Chuvas atrasam colheita, mas não mudam o cenário

De acordo com Ênio Fernandes, analista da Terra Agronegócios, as dificuldades enfrentadas em algumas regiões produtoras, como áreas de Mato Grosso e Goiás, são consideradas pontuais. As chuvas excessivas têm atrasado a colheita, mas não comprometem o potencial produtivo do país.

Segundo o especialista, assim que as condições climáticas melhorarem, um grande volume de soja deve chegar ao mercado de forma concentrada. Esse fluxo tende a aumentar a oferta disponível tanto no Brasil quanto no exterior, reforçando a pressão baixista sobre os preços.

Produção elevada de soja influencia o mercado interno

O Brasil segue como o maior produtor e exportador mundial de soja, e a confirmação de uma safra volumosa pesa diretamente na formação de preços. Em anos de oferta abundante, compradores ganham poder de barganha, enquanto produtores enfrentam maior dificuldade para sustentar valores mais altos no mercado físico.

Esse contexto explica por que, mesmo com oscilações positivas em bolsas internacionais, o reflexo no mercado doméstico costuma ser limitado quando a oferta interna é elevada.

Bolsa de Chicago reage, mas impacto no Brasil é restrito

Alta impulsionada pela demanda chinesa

Na contramão do movimento observado no Brasil, a soja registrou forte valorização na Bolsa de Chicago (CBOT). Os contratos com vencimento em março subiram 2,49%, fechando a US$ 10,9225 por bushel. A alta foi sustentada pela expectativa de que a China amplie suas compras de soja dos Estados Unidos.

A possibilidade de aumento da demanda chinesa costuma gerar reações imediatas em Chicago, que funciona como referência global para o mercado de grãos. No entanto, essa valorização nem sempre se traduz automaticamente em preços mais altos no Brasil.

Câmbio e prêmio de exportação fazem diferença

Além da oferta interna, outros fatores limitam a transmissão da alta externa para o mercado brasileiro. A taxa de câmbio, os prêmios de exportação e os custos logísticos influenciam diretamente o valor recebido pelo produtor. Em momentos de real valorizado ou prêmios mais fracos nos portos, o impacto positivo de Chicago tende a ser reduzido.

Volatilidade cria oportunidades para o produtor rural

Travamento de preços no mercado futuro

Apesar do cenário de queda no mercado físico, Ênio Fernandes avalia que a volatilidade recente abriu oportunidades interessantes para alguns produtores. Com a soja próxima de US$ 11 por bushel em Chicago, muitos aproveitaram para travar vendas futuras, garantindo margens e reduzindo riscos.

Essa estratégia é comum entre produtores mais capitalizados ou com maior acesso a ferramentas de hedge, como contratos futuros e operações de barter com tradings e cooperativas.

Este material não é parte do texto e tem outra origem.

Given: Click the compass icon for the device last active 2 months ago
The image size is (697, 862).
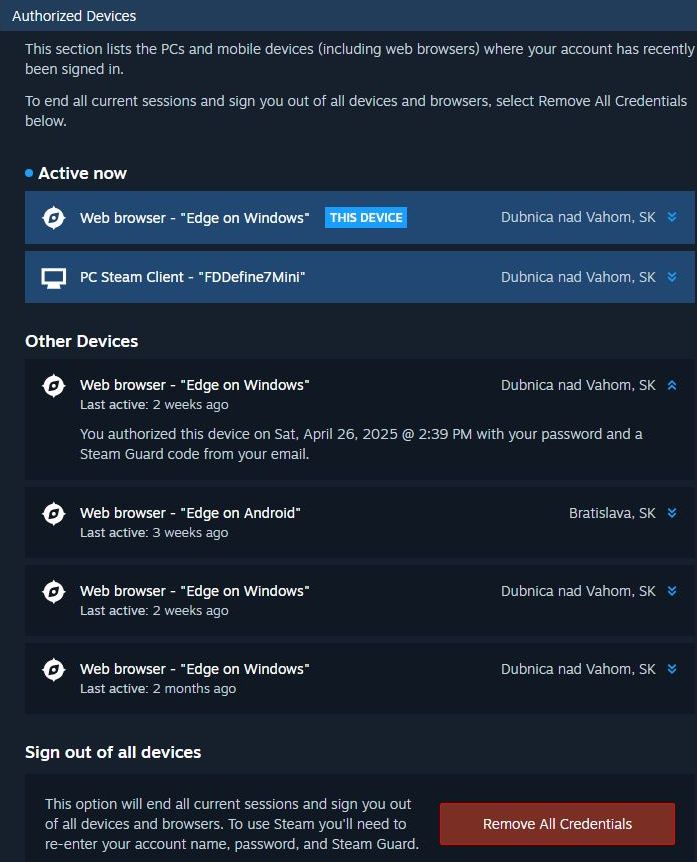Looking at the screenshot, I should point(54,670).
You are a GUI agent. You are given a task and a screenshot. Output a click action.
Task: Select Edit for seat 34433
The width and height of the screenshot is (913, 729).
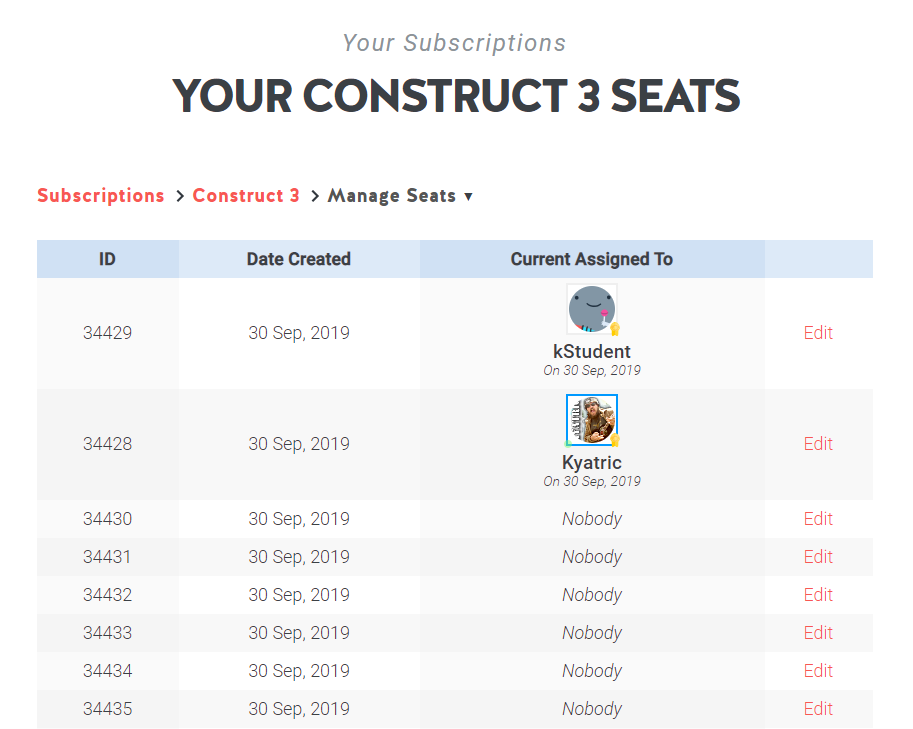[818, 633]
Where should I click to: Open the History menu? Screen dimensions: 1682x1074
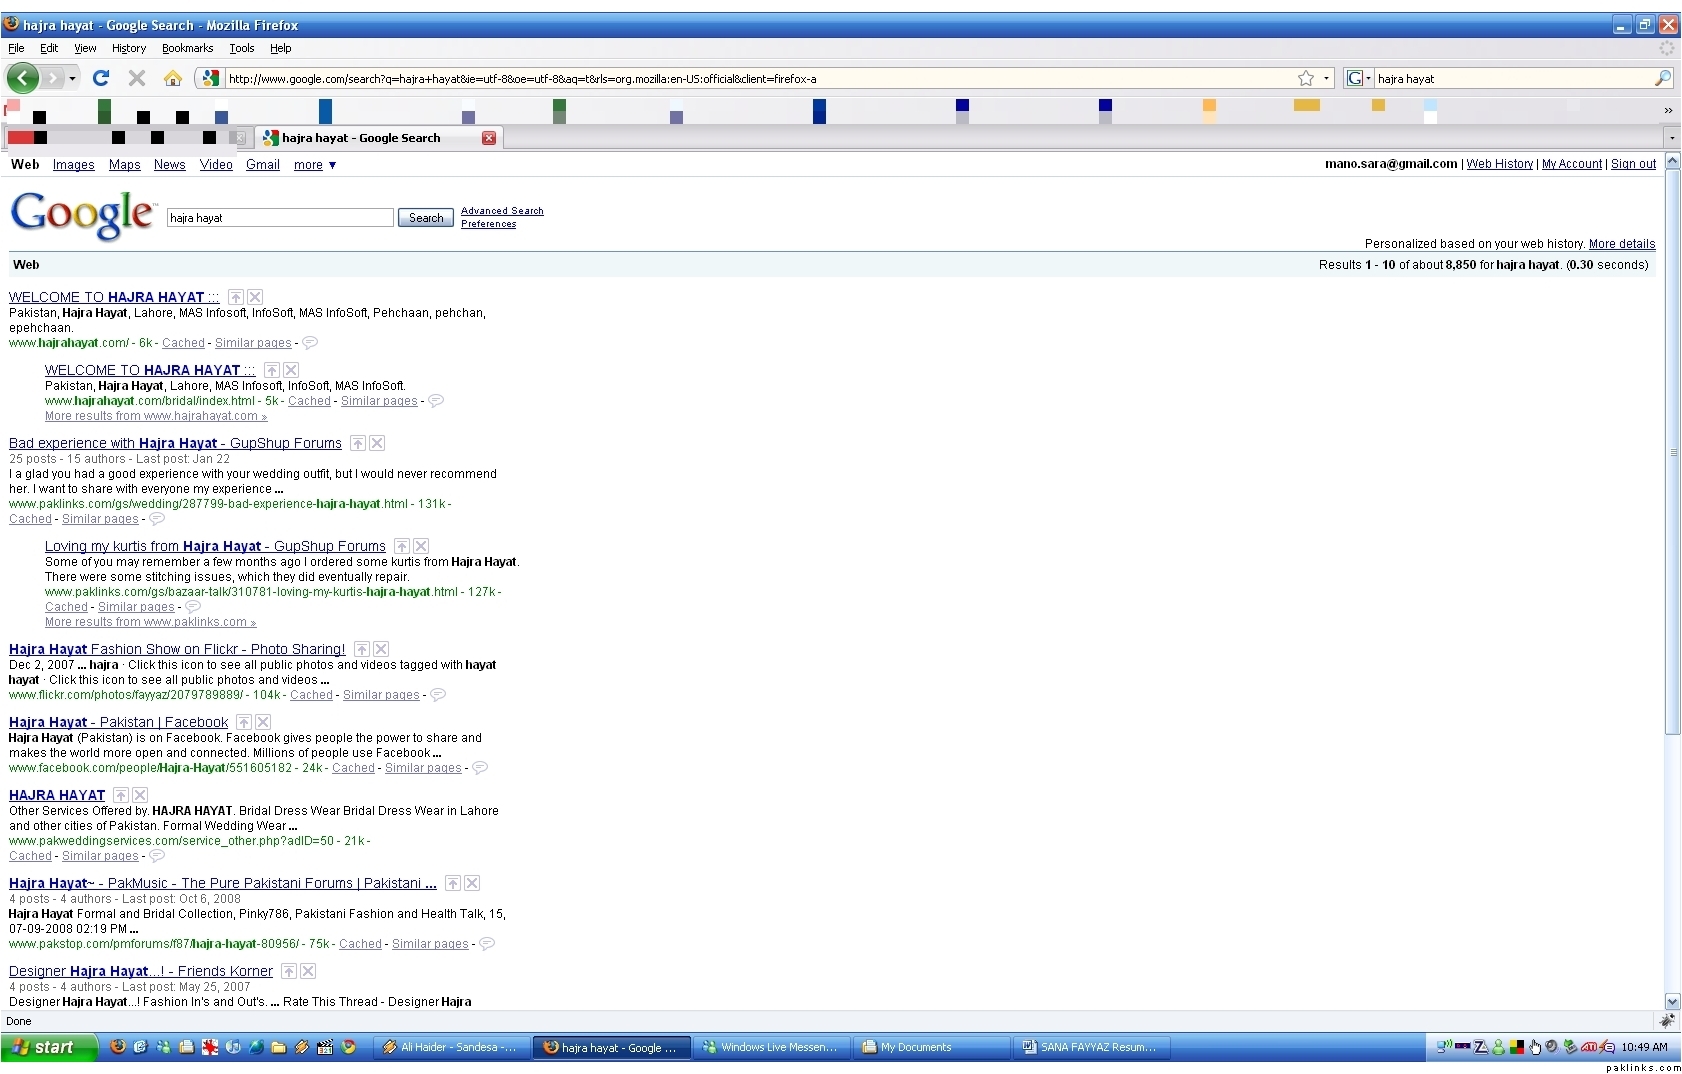128,48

Gestão de risco ganha importância

Em um ambiente de preços pressionados, a gestão de risco se torna ainda mais relevante. O uso de instrumentos de mercado, aliado ao planejamento financeiro da propriedade, pode ajudar o produtor a atravessar períodos de baixa sem comprometer a rentabilidade do negócio.

Especialistas do setor recomendam acompanhar indicadores oficiais, como os dados do Cepea, da Conab e do Ministério da Agricultura, além de manter diálogo constante com corretores e consultores de mercado.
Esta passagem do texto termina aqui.